A bit of background: Melinda posted about this, in an indirect way, which got me thinking. And Silvina Day is struggling with her authentic vision which got me thinking some more. I was reading How to Survive and Prosper as an Artist the other night, and had to read and re-read a short passage on "validation" of one's work, because it struck me so. Then, I was visiting Martha Marshall's blog, and read her excellent posts "It's Your Art, not your Soul" and the earlier "Fear of Rejection." The comments there are important to read too, filled with real experience, and wisdom.
I'll reproduce my own contribution to those comments:
...but I had more to say on the topic than I had the nerve to post on someone else's blog:Can a non-fine-artist chime in on this one? I’m forced by my field to have a different perspective. As a graphic designer, I create work to fit a client’s parameters. If it’s rejected, it’s basically because I didn’t meet the client’s
needs. Sometimes this happens, when I just know that the work I made is excellent in every way — design, concept, execution (it’s a work of art, man!)… but if I put a Ronald McDonald in front of an exec from Walt Disney, he’s not gonna buy it, no matter how good an idea it is: it doesn’t fit him. That doesn’t make the work less than great — because the client isn’t the determinant of the objective success of the work. But then, neither are my peers.I’ve seen Martha [Marshall] and Bob Cornelus refer to Art & Fear, which I don’t have, but a quote appears in “How to Survive and Prosper as an Artist”:
"…courting approval, even that of peers, puts a dangerous amount of power in the hands of the audience. Worse yet, the audience is seldom in a position to grant (or withhold) approval on the one issue that really counts—namely, whether or not you’re making progress in your work."–Bayles & Orland, Art & Fear 1993, p.47
Unlike my design work, when I create "art that nobody asked for," I put it out for people (anyone) to take it or leave it. If they leave it, I know that that piece didn't meet the viewer's needs -- for that person, at that time. We respond to art at a very visceral, pre-conscious level, choosing to love work that fills a hole in our psyche -- much like we choose mates. We meet hundreds, maybe thousands of potential mates, but are attracted to only one or two at a gut, "this person completes me," level. Showing work is like speed dating between the art and the viewer: it clicks or not, but it has a lot more to do with the psychology of the viewer than whether or not the art is "valid."

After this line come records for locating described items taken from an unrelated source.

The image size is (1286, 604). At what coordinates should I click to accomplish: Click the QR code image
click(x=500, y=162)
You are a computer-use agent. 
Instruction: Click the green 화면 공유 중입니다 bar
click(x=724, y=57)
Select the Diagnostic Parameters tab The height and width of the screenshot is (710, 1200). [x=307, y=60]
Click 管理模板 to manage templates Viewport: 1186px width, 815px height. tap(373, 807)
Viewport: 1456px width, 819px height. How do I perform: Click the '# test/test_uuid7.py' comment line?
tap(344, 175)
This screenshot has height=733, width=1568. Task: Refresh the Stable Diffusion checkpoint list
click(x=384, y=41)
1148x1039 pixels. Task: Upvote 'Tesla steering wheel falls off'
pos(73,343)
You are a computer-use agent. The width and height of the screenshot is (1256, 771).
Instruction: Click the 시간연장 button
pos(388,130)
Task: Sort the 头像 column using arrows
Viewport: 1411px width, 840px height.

The circumstances remind me of something profound that I heard; There was a movie made about this nun -- Susan Sarandon plays the nun, who works with prisoners on death row. In a documentary I saw, the (real) nun was asked why she worked with these killers. She said [paraphrasing] "People are more ... than the worst thing they've done in their lives."
Art is like that: "a discrete act, in a finite space and time." It isn't your whole life, it isn't all of you, no matter how much you pour into it, there's more of you left over that isn't in the artwork. So, rejection of a piece, or a body of work, or your whole career, isn't rejection of you. It can't be. You are always more than the best thing you've ever done in your life.
Validation of your work must spring from your own feeling of rightness and authenticity about your work. In design, I've had to defend my work, and validate it for others — "Why did you choose blue? What's this line for?" This has taught me to be conscious of my choices, and to be articulate about what is and isn't there. But, it's also made me sure that my work was what it was for one very good reason: because that's how I did it. And no one can take that away.
Don't let anyone take your work away from you by making you doubt it.